# [Given data]

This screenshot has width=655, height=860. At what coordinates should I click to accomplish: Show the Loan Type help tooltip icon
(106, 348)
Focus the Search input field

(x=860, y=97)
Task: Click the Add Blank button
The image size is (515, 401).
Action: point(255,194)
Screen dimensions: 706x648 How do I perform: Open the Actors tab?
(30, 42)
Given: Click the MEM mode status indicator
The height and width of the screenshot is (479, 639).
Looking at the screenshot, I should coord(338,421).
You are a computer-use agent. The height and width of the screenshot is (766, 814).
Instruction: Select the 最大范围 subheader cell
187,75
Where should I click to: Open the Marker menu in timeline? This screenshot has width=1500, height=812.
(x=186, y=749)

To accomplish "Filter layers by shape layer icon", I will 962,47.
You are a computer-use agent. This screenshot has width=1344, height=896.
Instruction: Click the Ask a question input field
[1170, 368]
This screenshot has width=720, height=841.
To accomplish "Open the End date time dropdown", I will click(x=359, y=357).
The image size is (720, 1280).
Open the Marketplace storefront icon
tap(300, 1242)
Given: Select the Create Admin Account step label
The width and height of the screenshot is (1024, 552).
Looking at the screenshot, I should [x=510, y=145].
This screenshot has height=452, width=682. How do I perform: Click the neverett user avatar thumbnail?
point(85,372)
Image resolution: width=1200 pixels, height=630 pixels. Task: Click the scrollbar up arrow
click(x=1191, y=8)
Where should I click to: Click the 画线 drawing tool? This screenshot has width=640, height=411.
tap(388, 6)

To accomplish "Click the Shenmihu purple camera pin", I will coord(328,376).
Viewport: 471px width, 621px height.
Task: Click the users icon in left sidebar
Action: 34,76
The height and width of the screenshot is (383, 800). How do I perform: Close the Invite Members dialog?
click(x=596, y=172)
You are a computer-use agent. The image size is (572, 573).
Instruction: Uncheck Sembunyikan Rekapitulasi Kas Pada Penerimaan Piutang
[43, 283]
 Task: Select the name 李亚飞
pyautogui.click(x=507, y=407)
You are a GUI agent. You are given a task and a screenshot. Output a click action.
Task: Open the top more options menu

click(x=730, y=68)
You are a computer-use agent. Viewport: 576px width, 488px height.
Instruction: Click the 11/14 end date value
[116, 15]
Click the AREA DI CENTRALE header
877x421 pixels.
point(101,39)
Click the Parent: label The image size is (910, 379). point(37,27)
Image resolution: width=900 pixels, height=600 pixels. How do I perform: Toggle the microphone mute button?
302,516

# [Work task]
Which lines in the records above include the word "computer"? Copy them out.

# [Solution]
You are a computer-use agent. The height and width of the screenshot is (766, 814).
You are a computer-use agent. This screenshot has width=1344, height=896.
You are a computer-use agent. The image size is (572, 573).
You are a computer-use agent. Viewport: 576px width, 488px height.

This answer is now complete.